## Instructions to follow
Run through the records and show each line that includes the string "will".

## Pixel coordinate grounding data
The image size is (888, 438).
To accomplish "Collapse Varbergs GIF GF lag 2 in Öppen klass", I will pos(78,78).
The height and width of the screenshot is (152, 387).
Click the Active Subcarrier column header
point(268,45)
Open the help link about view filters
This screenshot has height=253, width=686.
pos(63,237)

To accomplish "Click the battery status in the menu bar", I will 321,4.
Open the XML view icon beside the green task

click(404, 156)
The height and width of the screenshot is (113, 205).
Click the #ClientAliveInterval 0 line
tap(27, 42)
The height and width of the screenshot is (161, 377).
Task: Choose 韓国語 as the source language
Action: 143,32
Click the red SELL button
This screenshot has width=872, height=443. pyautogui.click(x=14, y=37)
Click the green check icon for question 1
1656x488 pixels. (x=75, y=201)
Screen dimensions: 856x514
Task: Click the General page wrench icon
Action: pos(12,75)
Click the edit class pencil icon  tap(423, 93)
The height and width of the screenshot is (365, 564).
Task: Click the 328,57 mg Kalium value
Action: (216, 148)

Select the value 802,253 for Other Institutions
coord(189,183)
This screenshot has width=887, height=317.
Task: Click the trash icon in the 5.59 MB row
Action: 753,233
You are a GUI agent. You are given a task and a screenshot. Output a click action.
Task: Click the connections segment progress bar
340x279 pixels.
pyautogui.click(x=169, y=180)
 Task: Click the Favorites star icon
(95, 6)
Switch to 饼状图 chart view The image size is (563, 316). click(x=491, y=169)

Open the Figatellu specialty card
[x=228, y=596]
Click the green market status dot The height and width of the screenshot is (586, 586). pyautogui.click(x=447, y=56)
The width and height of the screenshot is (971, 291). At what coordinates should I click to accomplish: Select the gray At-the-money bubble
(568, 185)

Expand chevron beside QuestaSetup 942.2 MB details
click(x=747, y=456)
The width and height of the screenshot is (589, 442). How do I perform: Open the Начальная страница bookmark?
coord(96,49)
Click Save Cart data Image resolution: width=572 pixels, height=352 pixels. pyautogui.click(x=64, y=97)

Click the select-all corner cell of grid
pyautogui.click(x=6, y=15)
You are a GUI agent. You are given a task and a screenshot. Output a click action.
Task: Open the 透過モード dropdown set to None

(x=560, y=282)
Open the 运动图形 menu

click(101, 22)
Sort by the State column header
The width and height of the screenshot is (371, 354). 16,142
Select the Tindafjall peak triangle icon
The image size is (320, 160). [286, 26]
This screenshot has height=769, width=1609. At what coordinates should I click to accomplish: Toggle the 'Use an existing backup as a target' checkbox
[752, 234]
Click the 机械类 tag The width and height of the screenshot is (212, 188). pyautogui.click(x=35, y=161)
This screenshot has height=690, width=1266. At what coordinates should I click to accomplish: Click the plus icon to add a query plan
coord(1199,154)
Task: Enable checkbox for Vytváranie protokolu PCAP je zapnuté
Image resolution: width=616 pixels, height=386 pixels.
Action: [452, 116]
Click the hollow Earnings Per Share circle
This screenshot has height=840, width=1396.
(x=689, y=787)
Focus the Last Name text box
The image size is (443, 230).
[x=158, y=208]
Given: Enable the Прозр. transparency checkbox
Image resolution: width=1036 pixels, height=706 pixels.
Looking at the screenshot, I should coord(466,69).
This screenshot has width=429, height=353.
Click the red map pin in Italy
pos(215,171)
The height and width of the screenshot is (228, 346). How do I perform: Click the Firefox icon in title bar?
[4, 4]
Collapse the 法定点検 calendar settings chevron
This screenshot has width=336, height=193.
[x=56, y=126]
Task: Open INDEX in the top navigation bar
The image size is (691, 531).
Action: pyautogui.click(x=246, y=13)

## Your response
To accomplish "Collapse Varbergs GIF GF lag 2 in Öppen klass", I will pos(78,78).
To accomplish "Click the battery status in the menu bar", I will 321,4.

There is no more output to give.